=== Texto de lectura ===
No sabe cuánto más podrá aguantar así, pero pedalea para estirar el mes lo que más pueda. Paga arriendo y cuentas, y el seguro de cesantía de él y de su mujer son por ahora el gran colchón del que se aferran. No durará mucho, pero confía en que todo mejorará para cuando Chile consiga controlar el virus. “No pienso en otros escenarios, porque si no, uno queda más afectado con todo esto. Debo trabajar y es lo que voy a continuar haciendo”, recalca Fedor, que se niega a abandonar su sueño chileno.
=== Filas proporcionadas ===
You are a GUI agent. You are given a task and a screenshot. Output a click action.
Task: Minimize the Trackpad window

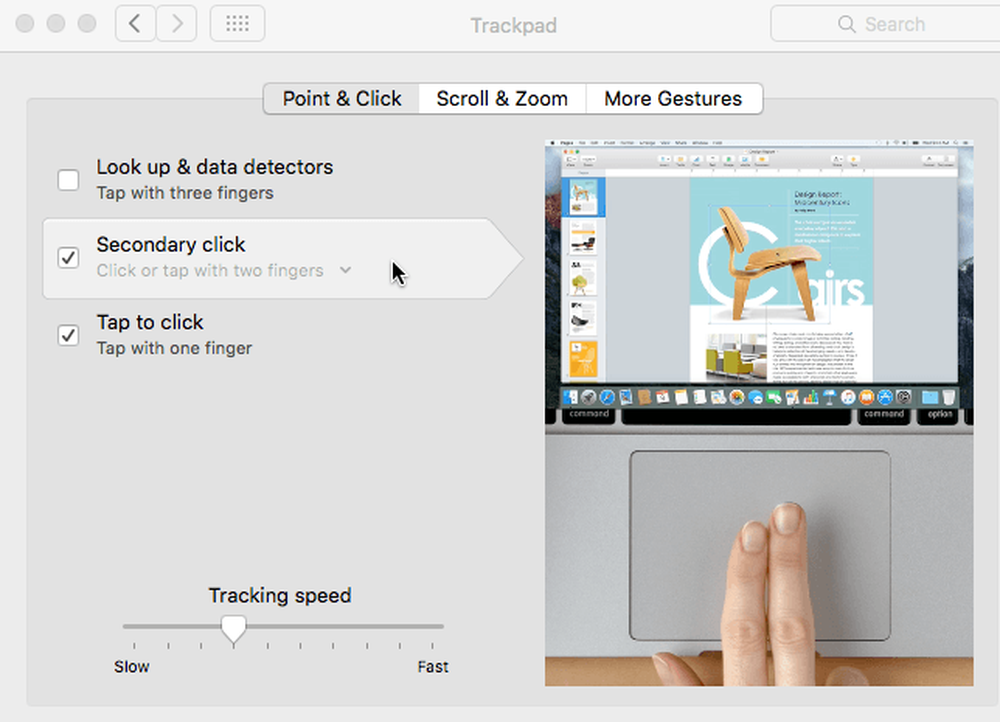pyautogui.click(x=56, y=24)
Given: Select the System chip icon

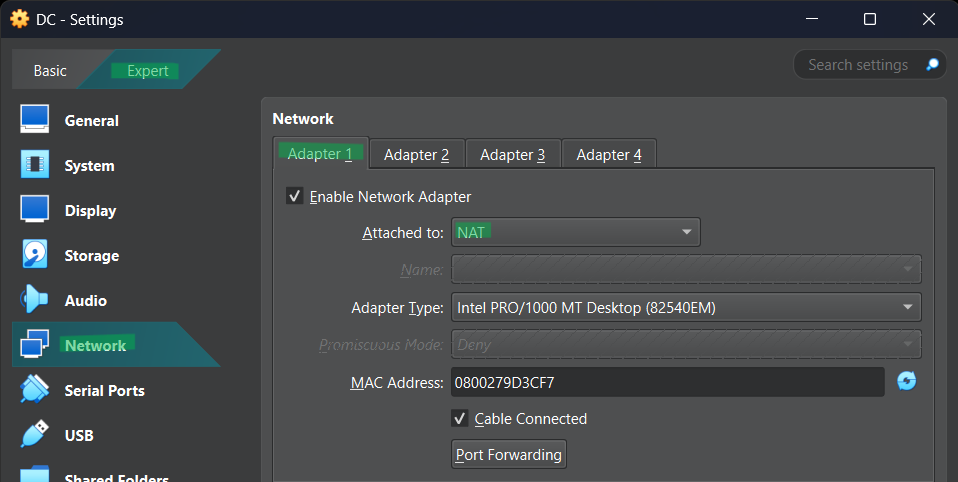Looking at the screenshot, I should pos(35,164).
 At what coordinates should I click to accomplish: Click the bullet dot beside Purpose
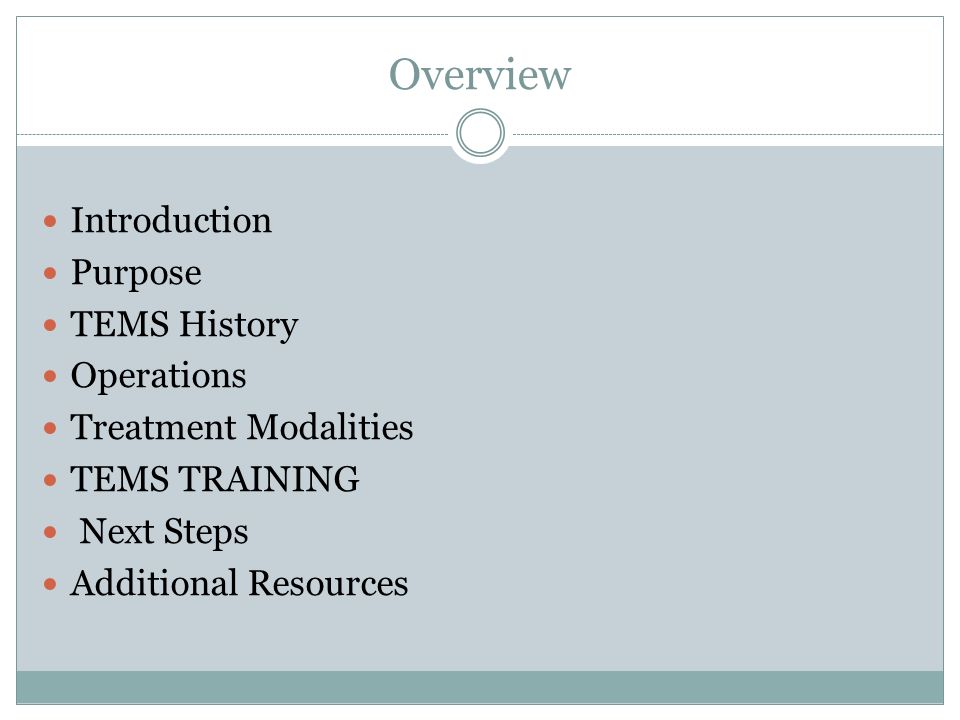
===
» Lista de tareas
(1) Según el texto de lectura, ¿por qué Fedor no piensa en otros escenarios? Responde en una a tres oraciones.
(2) Reescribe como lista breve el párrafo del texto de lectura que comienza con "No sabe cuánto más podrá aguantar así", conservando sus datos principales.

» Soluciones
(1) Fedor no piensa en otros escenarios porque, según él, si lo hiciera quedaría más afectado con todo esto. Por eso prefiere concentrarse en trabajar.

(2)
- Fedor no sabe cuánto más podrá aguantar, pero intenta estirar el mes lo más posible.
- Paga arriendo y cuentas.
- Por ahora, su principal respaldo es el seguro de cesantía suyo y de su mujer, aunque no durará mucho.
- Confía en que todo mejorará cuando Chile logre controlar el virus.
- No piensa en otros escenarios para no afectarse más, y seguirá trabajando.
- Se niega a abandonar su sueño chileno.